Even more rewarding is to encounter such a quote within a good book. Few readers who venture outside of modern bestsellers, science-fiction or otherwise, may recognize the author Stanisław Lem, but they may be familiar with the movie based on his book of the same name: Solaris. Lem has written several books, two of my favorites being The Cyberiad and Fiasco.

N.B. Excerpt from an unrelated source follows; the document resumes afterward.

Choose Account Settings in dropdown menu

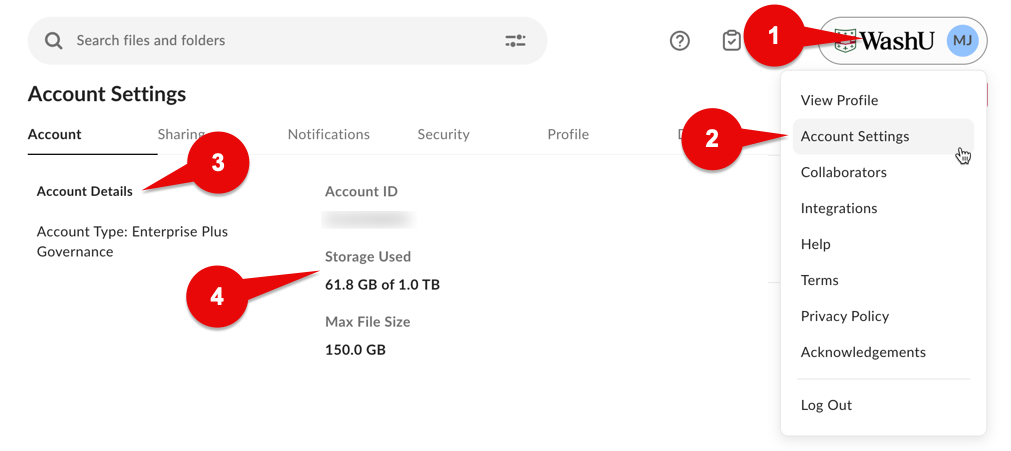pos(855,136)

One Human Minute, from 1986, isn’t about computers in particular. The story is presented as a book review of an imagined tome that describes one minute of the entire Earth’s population. It also has this fun gem:
Meanwhile, computer crime has moved from fantasy into reality. A bank can indeed be robbed by remote control, with electronic impulses that break or fool security codes, much as a safecracker uses a skeleton key, crowbar, or carborundum saw. Presumably, banks suffer serious losses in this way, but here One Human Minute is silent, because – again, presumably – the world of High Finance does not want to make such losses public, fearing to expose this new Achille’s heel: the electronic sabotage of automated bookkeeping.1
Carborundum saw would also make a great name for a hacking tool.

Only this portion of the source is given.